Toch kwam het wealth fund er. Belangen van de Turkse staat in diverse ondernemingen, waaronder Turkish Airlines, Türk Telekom en Ziraat Bank, weden er naar overgeheveld.

Kritiek

Er ontstond nogal wat kritiek. De oppositie voerende Republikeinse Volkspartij (CHP) vreesde dat het zou leiden tot politisering van de belangen die de staat in ondernemingen heeft en als gevolg daarvan een gebrek aan overzicht.

De econoom Mahfi Egmilmez uitte zich eveneens sceptisch. Volgens hem droegen vergelijkbare fondsen bij aan de oorzaken van de economische crises van 1994 en 2001. Andere economen vonden dat de regering beter geld kon uittrekken om de nationale schuld, die ongeveer 30 procent van het BNP bedraagt, te verlagen.

Brug

De AKP-regering zit echter om geld te springen. Onder andere om megaprojecten mee te financieren. Die zijn niet altijd zo succesvol als vooraf voorzien. Neem de derde brug over de Bosporus waarmee het Aziatische deel van Istanbul aan het Europese deel werd verbonden. De brug werd met veel klaroengeschal opgeleverd, maar vervolgens bedroevend weinig gebruikt. Niet zo vreemd, want het is een dure manier om de Bosporus over te steken.

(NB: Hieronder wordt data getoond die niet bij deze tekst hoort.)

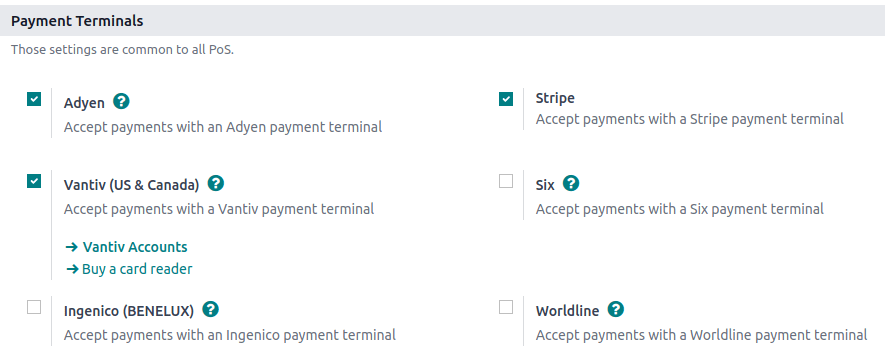Screen dimensions: 885x364
Task: Show help for the Six terminal
Action: tap(572, 183)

Om een impuls te geven mochten vrachtwagens niet langer gebruik maken van de twee andere bruggen over de Bosporus. Transportbedrijven nemen de boete die daar op staat echter voor lief, omdat die lager is dan de tol voor de derde brug.

De bouwondernemers die de brug in elkaar sleutelden kregen echter garanties van de regering voor hun inkomsten, wat nu een forse duit kost.

Dezelfde situatie dreigt te ontstaan met de nieuwe luchthaven in Istanbul. De achterliggende gedachte van dit project was dat er in de toekomst meer passagiers naar Turkije zouden reizen. De laatste jaren zijn het er juist echter minder geworden. Als daar geen verandering in komt moet er dus ook in dit geval veel geld bij om aan de garanties voor de bouwondernemers te voldoen.

Zuur

Onder deze omstandigheden is het extra zuur dat het wealth fund niet het succes werd waar op gerekend werd. Het zou voor een extra 1,5 procent economische groei zorgen maar dat feest ging niet door. En zo dreigen de critici gelijk te krijgen die meenden dat het niet zo’n bijster goed idee was.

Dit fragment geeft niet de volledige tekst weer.